To figure out precisely what Midcoast should be charging for its services, Bates dug into the company's accounting software system. "Our system is pretty good, but it had never been used to communicate costs to our sales force," he said. Bates changed this by using the accounting data to develop an Excel spreadsheet template for Midcoast's salespeople. With this template, they could compare the services needed by a customer with the actual costs of providing them, thus ensuring that job quotes were realistic.

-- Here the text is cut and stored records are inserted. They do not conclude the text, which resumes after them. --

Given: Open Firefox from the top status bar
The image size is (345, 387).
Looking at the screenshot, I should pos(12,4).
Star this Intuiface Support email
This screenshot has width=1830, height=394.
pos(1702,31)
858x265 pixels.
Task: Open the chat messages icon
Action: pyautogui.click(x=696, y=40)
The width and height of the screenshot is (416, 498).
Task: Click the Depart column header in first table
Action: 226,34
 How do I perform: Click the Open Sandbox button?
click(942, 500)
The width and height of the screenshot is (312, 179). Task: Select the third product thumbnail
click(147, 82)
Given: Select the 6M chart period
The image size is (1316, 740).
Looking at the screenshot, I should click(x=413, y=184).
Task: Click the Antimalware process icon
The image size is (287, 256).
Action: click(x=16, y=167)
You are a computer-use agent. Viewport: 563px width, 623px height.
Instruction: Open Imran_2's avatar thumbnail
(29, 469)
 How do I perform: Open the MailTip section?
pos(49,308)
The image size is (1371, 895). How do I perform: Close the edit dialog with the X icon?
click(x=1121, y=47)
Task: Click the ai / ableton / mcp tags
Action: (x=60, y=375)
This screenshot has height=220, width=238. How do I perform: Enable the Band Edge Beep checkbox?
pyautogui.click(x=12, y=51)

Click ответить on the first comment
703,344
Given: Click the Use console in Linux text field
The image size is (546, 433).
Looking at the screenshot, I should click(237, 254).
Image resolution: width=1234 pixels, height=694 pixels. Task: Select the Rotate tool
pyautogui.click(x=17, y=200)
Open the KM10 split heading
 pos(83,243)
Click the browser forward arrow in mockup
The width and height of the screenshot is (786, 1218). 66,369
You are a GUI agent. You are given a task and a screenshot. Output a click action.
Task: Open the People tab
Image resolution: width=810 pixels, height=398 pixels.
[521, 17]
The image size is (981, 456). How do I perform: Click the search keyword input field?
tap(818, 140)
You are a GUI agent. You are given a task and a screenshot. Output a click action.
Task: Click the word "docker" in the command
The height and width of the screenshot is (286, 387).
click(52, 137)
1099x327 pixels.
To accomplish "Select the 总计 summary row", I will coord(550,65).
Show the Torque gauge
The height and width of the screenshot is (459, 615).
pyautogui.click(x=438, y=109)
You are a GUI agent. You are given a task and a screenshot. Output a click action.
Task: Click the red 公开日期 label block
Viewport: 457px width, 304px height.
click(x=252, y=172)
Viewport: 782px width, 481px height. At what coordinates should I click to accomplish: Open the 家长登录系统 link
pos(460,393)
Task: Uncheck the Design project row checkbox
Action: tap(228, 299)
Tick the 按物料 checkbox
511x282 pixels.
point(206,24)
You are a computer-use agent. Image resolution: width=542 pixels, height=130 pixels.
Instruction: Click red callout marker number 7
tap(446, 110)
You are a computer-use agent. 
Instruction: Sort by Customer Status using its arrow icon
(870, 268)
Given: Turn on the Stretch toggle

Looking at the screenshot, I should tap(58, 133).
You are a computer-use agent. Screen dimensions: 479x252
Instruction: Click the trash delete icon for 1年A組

"The template not only tracks the costs associated with each kind of job, but also the mix of disciplines needed to make it happen," Bates explained. "For instance, if a job requires a lot of heavy engineering and a little bit of sheet metal work, then the quote will reflect the fact that heavy engineering costs more per hour than sheet metal work. The quote also breaks the job down by discipline, with the time required for each clearly indicated. This makes it easier for salespeople to create realistic estimates for their clients."
Not surprisingly, Midcoast's new system sometimes results in higher prices than customers expected. When this happens, the salesperson has two options. He or she can either submit a quote based on the company's costing and profit margin goals or create a lower-margin quote that is automatically transmitted to their superior for approval/disapproval. "I can't quote [Midcoast's] margins," Bates said, "but I can say that if an MRO's margin is not in the double digits, then you have no room to maneuver when it comes to handling your own costs. There are times when you have to sell services for less than you think you should, for competitive reasons. Our goal is reduce the times when this occurs, but also to preserve this tool for our salespeople when it makes sense in the long run."
Of course, price hikes are never greeted well by clients. This is where the extra information provided by Midcoast's template helps sales staff overcome resistance. "When the price on a job has increased, it is important that our salespeople understand why," Bates said. "They can't sell a service successfully if they believe that we are overcharging the customer."
This said, every price change comes with some degree of fallout. In Midcoast's case, "we've found that our sophisticated clients tend to be more accepting of what we've done than our unsophisticated clients," he said. "By `sophisticated,' I mean clients in larger companies who deal with complex costs every day; they understand the kinds of stresses of pricing jobs correctly. By `unsophisticated,' I am referring to clients who have upgraded to a larger aircraft and then can't believe that it will cost more to maintain it."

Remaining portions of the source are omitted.